Me levaram para o médico e lá descobri que tinha tumores benignos no cérebro. Fui muito bem tratada no Hospital Dório Silva, na Serra, e fiz cirurgia em dezembro de 2016. Meu filho ficou muito triste e cuidou bem demais de mim. Superei essa fase em nome do Senhor Jesus.
Eu sofria com bastante tontura, enjoo, tristeza, chorava demais, e depois da cirurgia, fiquei completamente curada. Nunca deixei de ter esperança.
Arte
É importante dizer que ao longo de grande parte da minha vida trabalhei com crochê, e essa arte sempre me fez feliz. Acredito que ela me ajudou a superar obstáculos, as minhas dores. Há 50 anos eu vendo peças e sigo me dedicando. Faço roupa, cropped, shorts, tapetes, panos de pratos e já fiz muitas bonecas também.
Aprendi artesanato com 7 para 8 anos, quando morava em São Gabriel da Palha. Todo ano minha avó e minha tia vinham passar tempo com a gente. Quando mamãe ganhava neném, então, minha tia fazia muito tricô, e aprendi com ela. Fiz muitos sapatinhos.
Com o passar do tempo, ainda morando em São Gabriel, aprendi a fazer crochê. E tem peças minhas até em Londres! Tenho uma boa freguesia e amo “crochetar”.
Além desse tipo de arte, com linhas e agulhas, decidi realizar uma vontade e me aventurar em aulas de teatro e de modelo no ano passado. Temos que nos aventurar! Superei as dores e o que tenho agora é motivação para meus sonhos. Em São Gabriel, eu fazia teatrinho de escola e falava para mim mesma: 'quando crescer, vou ser atriz!'.
Mas eu nunca tive a oportunidade, afinal, estava criando meus filhos e a dificuldade foi muito grande. Hoje isso se tornou possível e comecei a colocar em ação essa vontade de décadas. Já fiz minha primeira peça, algumas propagandas e estou esperando novos trabalhos.
Eu me senti muito bem no palco. Nós ensaiamos bastante, e é claro, fiquei nervosa nas primeiras semanas. Cheguei a falar com o professor, perguntando se eu conseguiria. Mas ele me tranquilizou dizendo que eu tinha talento para aquilo.

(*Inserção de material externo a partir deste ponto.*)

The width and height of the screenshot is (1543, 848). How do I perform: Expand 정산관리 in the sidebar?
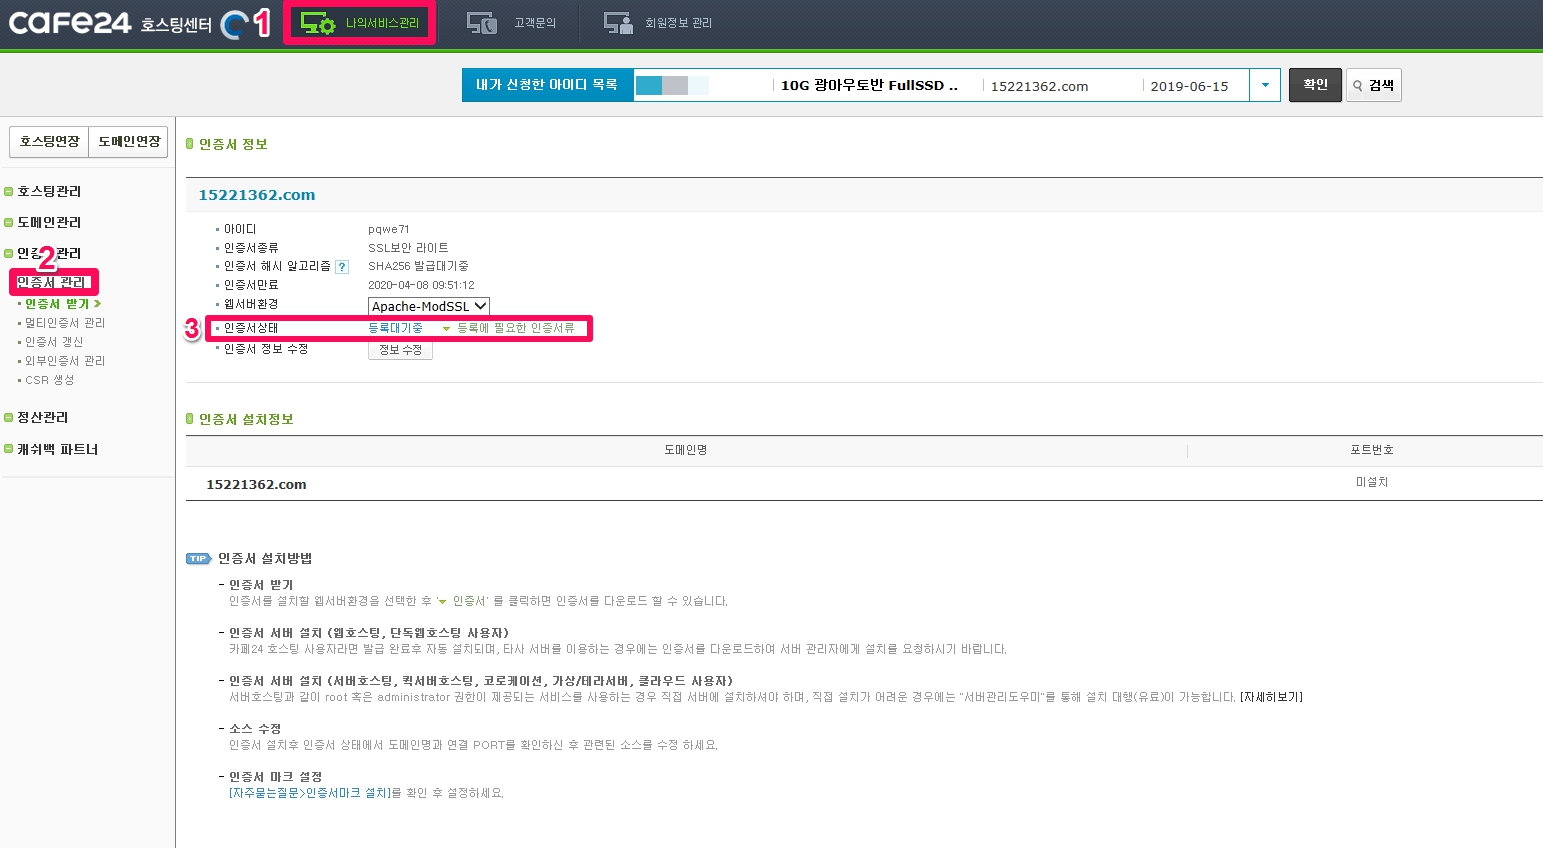pos(42,417)
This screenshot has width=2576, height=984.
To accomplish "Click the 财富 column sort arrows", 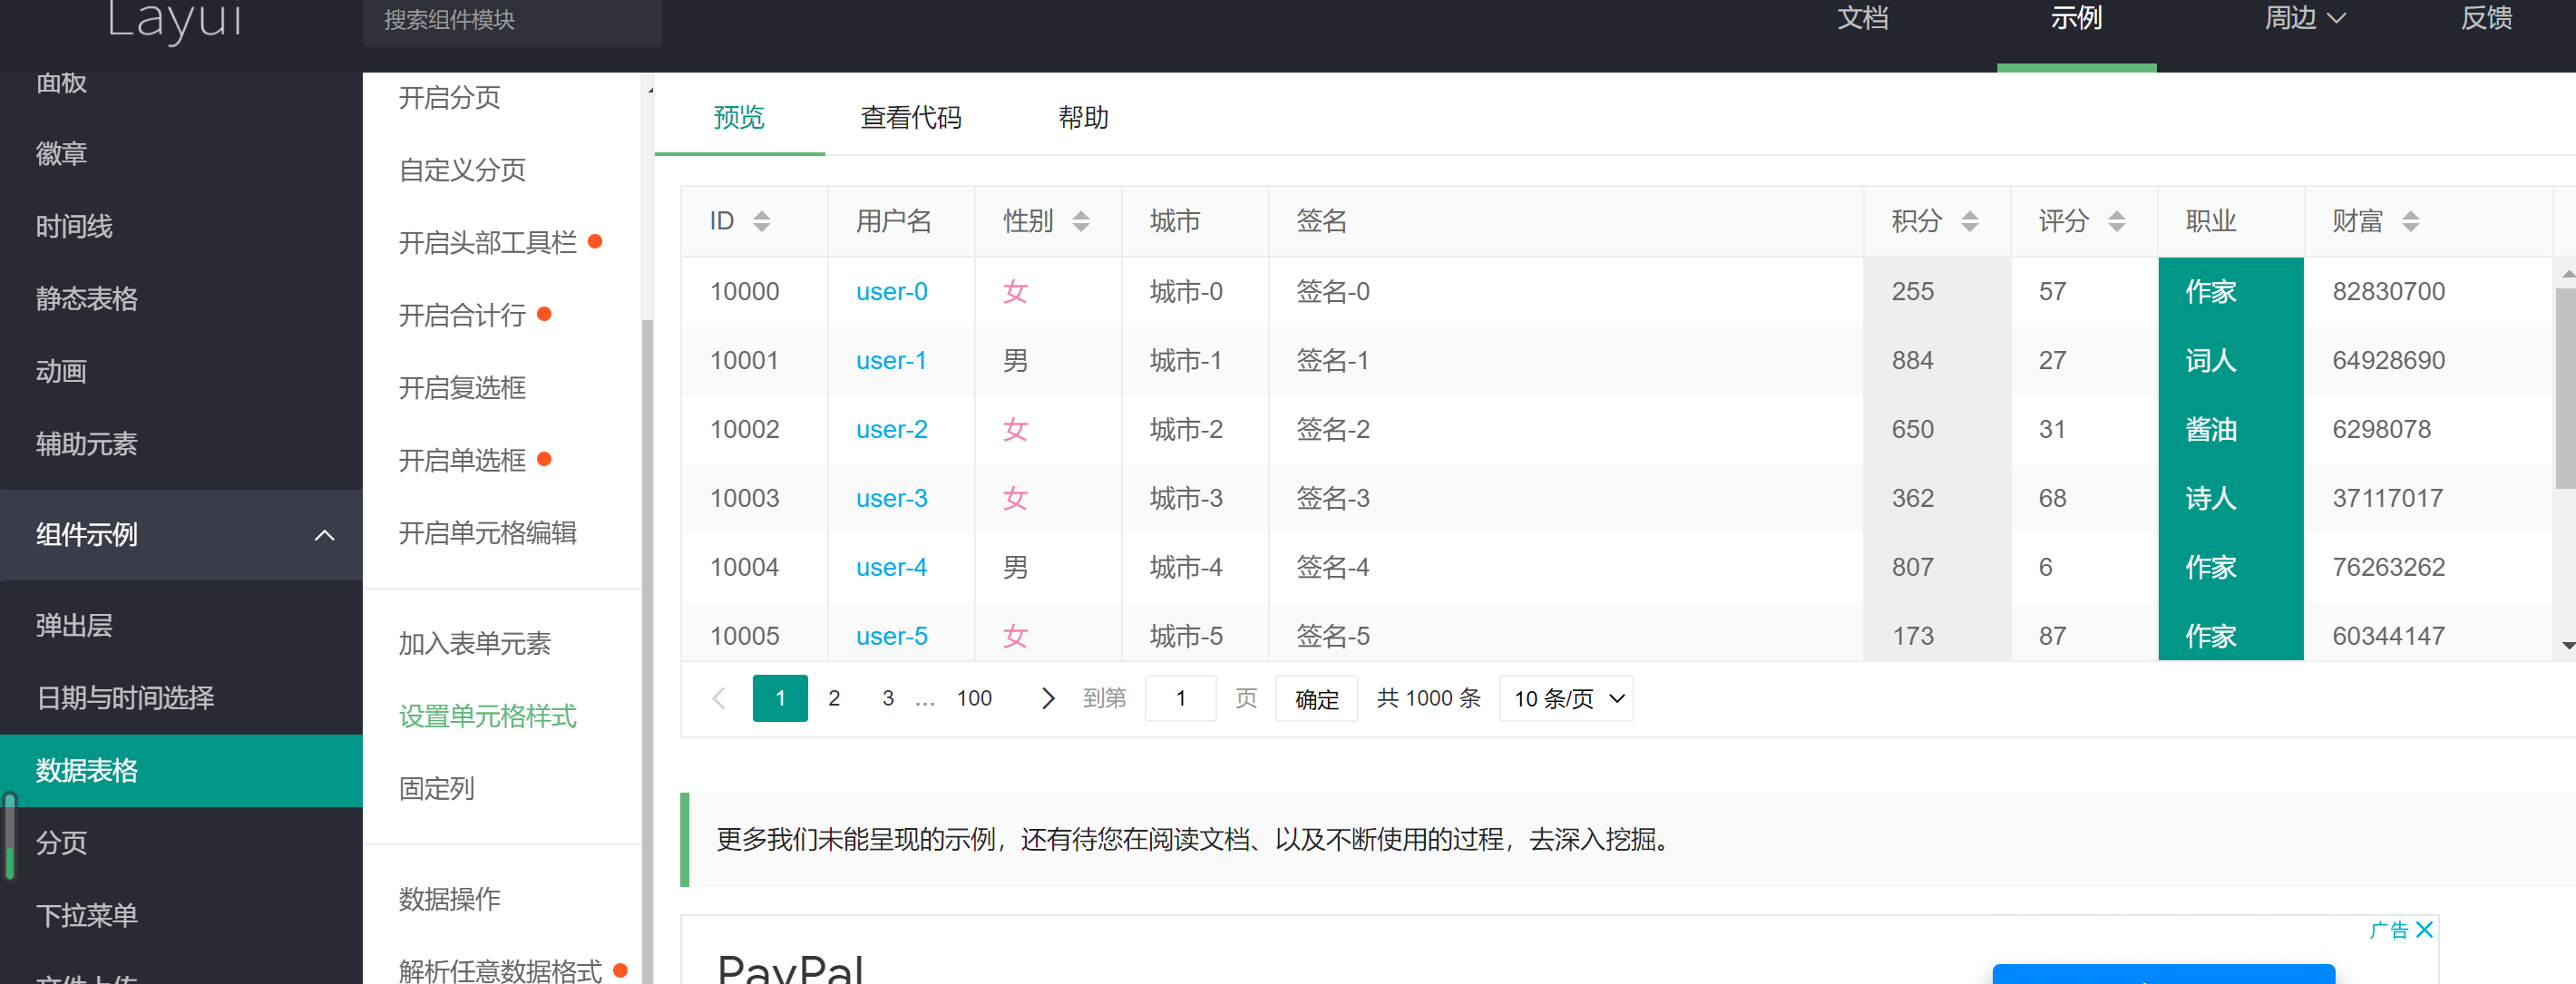I will click(x=2413, y=221).
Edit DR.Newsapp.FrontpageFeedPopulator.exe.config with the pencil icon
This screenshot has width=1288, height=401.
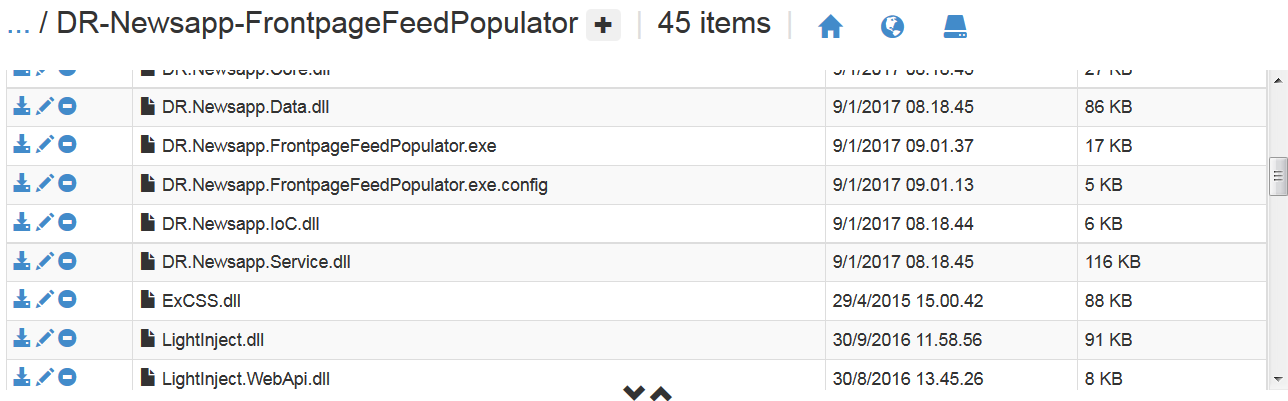[x=44, y=184]
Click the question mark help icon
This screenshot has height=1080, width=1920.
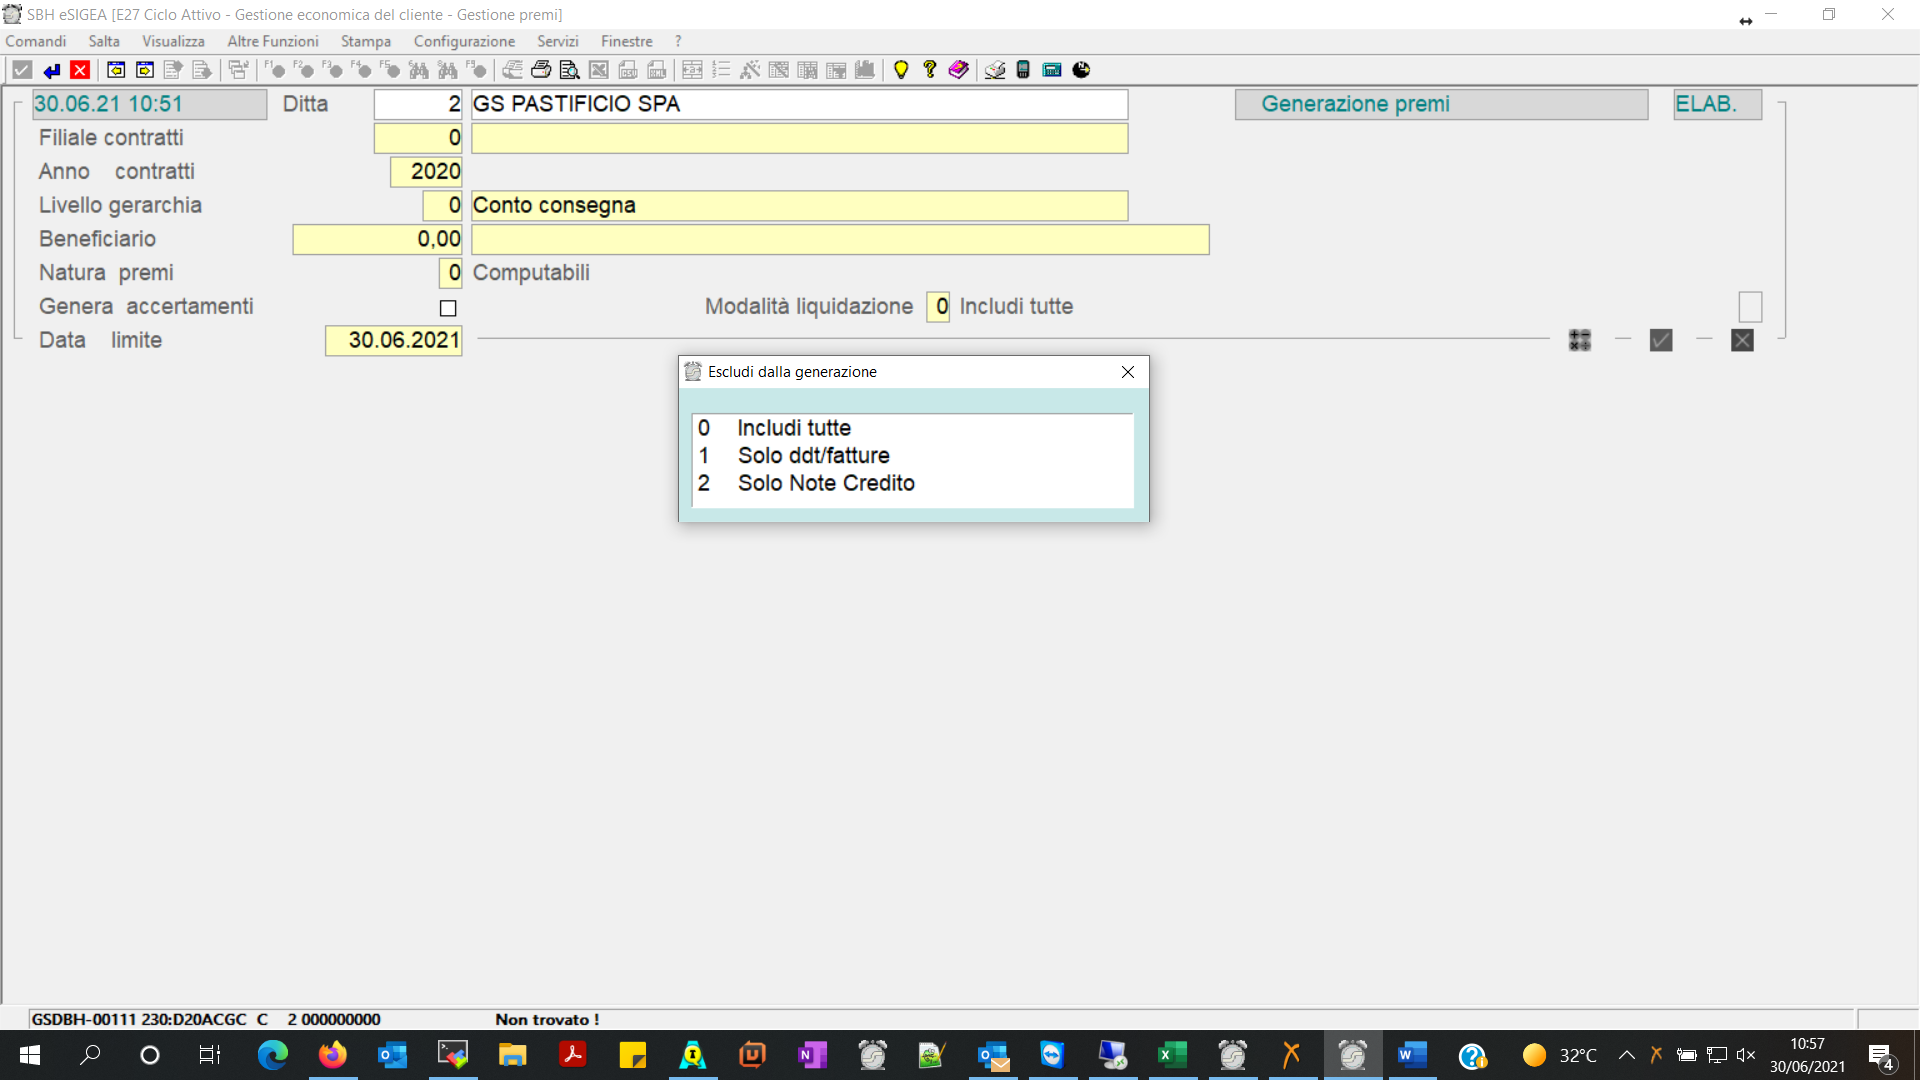tap(930, 70)
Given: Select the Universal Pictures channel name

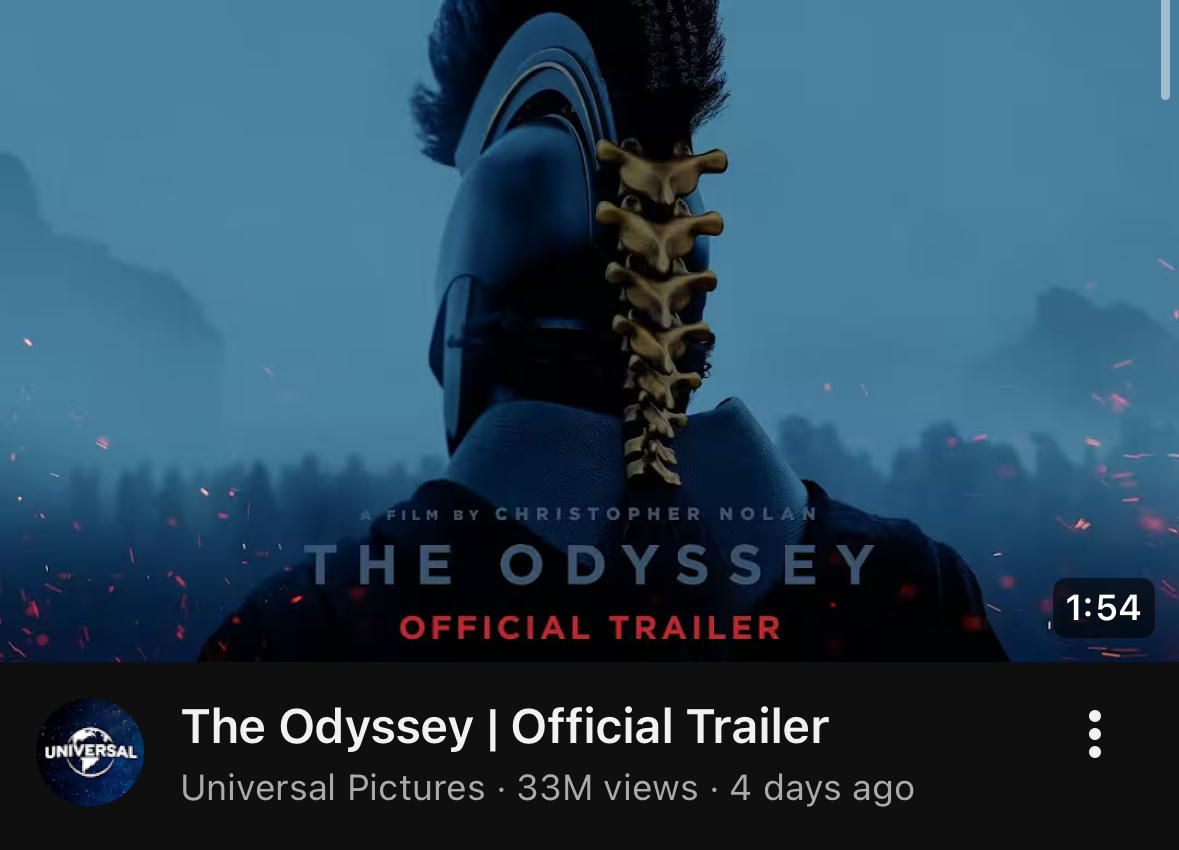Looking at the screenshot, I should click(x=333, y=788).
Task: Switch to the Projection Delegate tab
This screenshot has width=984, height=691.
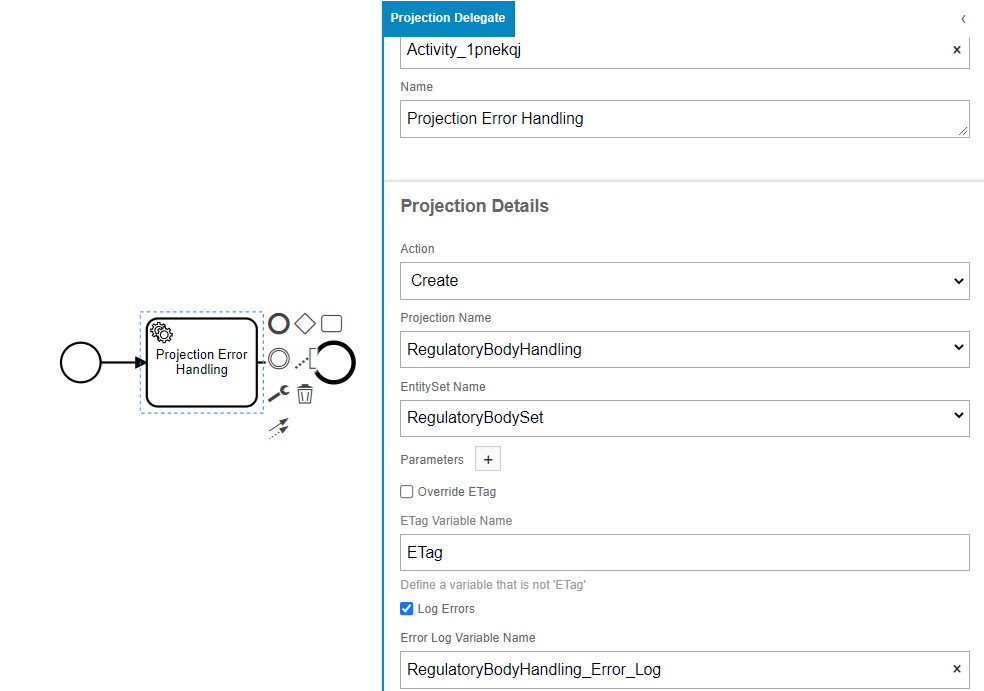Action: click(x=448, y=18)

Nós apresentamos a peça no dia 17 de dezembro e eu interpretei o papel de uma tia. Foi uma ótima experiência! Naquele mesmo dia, um ator me chamou para participar de um filme curta-metragem que vai lançar em maio, e eu aceitei, para também fazer a personagem de tia.
Objetivos
Para o meu futuro, quero continuar fazendo e vendendo os meus crochês na minha loja, em Cariacica, e também participando de mais e mais peças teatrais.
Minha história pode ter tido momentos difíceis e tristes, mas sou uma pessoa muito feliz, independentemente. E quero ser mais ainda! Amo minha família, amo minha vida”.
Depoimento concedido à repórter Daniela Esperandio.